▶ [YOUR ASSIGNMENT]: Show every line from the data below that includes "checkbox".
DATASET ENTRIES Start Marker
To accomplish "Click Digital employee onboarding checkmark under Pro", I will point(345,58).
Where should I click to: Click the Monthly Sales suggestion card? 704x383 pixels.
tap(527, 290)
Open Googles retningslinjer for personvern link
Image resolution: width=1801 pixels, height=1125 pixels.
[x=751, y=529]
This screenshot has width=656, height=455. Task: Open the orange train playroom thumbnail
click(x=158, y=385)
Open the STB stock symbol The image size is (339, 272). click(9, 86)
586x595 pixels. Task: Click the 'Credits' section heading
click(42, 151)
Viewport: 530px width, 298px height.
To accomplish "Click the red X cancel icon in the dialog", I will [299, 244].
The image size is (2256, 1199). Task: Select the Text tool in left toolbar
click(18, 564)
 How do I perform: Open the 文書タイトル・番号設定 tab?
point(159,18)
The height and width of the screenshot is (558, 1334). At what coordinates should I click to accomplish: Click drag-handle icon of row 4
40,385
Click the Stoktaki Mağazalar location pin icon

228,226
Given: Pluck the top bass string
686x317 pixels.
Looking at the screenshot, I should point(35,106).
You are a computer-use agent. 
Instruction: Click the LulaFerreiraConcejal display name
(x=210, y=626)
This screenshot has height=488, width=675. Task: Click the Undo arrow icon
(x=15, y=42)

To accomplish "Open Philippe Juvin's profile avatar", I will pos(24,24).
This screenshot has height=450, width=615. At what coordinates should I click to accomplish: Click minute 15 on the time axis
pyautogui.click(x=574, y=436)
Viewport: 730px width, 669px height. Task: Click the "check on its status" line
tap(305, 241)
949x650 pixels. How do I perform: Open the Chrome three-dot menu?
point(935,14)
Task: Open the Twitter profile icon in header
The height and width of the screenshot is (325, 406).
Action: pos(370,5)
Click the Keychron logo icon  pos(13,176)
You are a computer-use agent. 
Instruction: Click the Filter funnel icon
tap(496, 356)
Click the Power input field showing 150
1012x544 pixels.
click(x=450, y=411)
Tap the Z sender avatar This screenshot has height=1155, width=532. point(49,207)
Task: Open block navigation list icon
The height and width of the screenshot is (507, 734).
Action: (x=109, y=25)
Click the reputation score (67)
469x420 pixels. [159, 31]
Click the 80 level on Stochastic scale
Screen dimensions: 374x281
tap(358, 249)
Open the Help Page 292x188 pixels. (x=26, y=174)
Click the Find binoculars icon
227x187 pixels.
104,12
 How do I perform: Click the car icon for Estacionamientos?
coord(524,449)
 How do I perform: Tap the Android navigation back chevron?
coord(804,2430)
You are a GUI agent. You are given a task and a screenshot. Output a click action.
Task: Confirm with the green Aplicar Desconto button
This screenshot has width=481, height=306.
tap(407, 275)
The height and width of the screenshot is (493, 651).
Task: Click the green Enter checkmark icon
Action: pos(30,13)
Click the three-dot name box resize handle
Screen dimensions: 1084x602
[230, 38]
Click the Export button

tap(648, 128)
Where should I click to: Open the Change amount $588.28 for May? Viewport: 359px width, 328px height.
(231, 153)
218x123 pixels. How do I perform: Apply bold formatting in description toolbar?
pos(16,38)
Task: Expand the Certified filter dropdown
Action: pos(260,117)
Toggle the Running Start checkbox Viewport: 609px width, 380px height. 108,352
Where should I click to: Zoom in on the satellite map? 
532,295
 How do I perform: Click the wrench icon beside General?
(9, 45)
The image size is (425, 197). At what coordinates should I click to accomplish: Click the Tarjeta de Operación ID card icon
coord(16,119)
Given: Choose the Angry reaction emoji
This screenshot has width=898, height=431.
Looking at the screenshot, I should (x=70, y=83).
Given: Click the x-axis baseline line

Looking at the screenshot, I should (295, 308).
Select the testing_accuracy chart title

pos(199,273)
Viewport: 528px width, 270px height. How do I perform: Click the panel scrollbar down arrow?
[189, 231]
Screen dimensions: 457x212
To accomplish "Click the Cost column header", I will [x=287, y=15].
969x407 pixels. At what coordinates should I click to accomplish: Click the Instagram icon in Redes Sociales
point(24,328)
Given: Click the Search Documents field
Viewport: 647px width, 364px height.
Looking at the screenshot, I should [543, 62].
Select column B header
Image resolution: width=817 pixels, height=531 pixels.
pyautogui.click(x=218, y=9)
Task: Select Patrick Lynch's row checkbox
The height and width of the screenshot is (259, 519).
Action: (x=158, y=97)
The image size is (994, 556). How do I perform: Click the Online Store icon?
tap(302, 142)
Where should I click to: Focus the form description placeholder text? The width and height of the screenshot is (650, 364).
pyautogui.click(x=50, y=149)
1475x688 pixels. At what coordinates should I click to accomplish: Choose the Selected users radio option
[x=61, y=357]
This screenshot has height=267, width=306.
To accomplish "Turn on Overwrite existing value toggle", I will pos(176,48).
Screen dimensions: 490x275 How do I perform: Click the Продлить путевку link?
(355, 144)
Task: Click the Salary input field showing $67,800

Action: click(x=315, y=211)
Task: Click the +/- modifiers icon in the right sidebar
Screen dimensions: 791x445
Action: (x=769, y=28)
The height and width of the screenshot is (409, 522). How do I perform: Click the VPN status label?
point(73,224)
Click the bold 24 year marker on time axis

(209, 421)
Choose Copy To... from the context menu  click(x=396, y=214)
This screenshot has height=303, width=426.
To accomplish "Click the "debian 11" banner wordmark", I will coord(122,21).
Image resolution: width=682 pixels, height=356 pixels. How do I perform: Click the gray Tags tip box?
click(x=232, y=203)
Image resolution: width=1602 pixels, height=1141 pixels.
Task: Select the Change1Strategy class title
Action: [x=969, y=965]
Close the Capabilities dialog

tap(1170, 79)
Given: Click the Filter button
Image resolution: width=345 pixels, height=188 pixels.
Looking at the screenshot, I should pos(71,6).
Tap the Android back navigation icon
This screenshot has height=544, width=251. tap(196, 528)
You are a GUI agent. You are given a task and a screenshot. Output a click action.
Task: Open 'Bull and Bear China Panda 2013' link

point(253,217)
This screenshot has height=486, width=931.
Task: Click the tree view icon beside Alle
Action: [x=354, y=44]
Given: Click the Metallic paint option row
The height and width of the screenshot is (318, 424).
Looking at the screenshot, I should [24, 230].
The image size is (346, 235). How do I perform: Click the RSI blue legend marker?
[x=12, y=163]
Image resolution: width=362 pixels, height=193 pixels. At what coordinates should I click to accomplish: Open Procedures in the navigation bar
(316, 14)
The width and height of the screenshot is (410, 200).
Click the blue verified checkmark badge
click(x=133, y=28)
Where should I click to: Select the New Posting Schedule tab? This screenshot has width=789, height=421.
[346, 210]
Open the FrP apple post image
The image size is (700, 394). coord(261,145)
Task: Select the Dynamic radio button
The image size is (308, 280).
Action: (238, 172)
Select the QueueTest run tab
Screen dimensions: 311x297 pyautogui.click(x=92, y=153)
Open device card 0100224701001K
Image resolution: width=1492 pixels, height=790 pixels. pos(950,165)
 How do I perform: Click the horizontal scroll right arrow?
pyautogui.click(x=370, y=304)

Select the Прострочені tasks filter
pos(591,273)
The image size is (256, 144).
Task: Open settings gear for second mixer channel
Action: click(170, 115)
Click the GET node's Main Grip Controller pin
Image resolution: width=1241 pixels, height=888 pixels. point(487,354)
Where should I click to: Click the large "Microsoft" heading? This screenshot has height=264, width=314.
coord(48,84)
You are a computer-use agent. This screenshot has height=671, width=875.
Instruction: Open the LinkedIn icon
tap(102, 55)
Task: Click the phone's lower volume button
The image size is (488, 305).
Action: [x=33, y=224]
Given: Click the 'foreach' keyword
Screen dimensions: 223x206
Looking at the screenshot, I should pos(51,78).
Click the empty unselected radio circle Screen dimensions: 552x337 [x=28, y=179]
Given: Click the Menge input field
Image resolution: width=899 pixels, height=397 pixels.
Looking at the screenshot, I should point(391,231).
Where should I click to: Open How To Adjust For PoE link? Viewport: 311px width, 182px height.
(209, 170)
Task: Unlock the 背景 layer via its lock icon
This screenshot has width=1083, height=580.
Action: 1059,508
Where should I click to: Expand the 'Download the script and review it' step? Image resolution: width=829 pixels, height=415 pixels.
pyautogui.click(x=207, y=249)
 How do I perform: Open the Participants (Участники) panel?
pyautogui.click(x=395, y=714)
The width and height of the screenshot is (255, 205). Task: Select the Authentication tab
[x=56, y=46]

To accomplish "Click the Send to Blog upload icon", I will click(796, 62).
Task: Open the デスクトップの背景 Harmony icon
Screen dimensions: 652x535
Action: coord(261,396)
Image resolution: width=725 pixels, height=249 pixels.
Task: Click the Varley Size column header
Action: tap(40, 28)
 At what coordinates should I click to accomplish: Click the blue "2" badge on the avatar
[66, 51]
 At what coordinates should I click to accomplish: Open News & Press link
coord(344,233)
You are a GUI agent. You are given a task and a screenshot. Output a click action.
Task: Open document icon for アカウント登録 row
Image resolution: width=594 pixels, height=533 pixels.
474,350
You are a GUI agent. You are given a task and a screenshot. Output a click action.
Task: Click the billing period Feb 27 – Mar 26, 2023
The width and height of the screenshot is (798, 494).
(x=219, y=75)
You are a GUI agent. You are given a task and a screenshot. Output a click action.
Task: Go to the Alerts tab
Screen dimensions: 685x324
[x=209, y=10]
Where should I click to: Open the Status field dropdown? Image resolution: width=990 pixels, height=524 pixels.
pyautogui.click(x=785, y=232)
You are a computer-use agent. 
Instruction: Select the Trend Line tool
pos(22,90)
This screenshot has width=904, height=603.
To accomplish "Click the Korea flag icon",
DATASET ENTRIES End Marker
▶ [EXERCISE RESPONSE]:
Toggle the Running Start checkbox Viewport: 609px width, 380px height. 108,352
Task: Select Patrick Lynch's row checkbox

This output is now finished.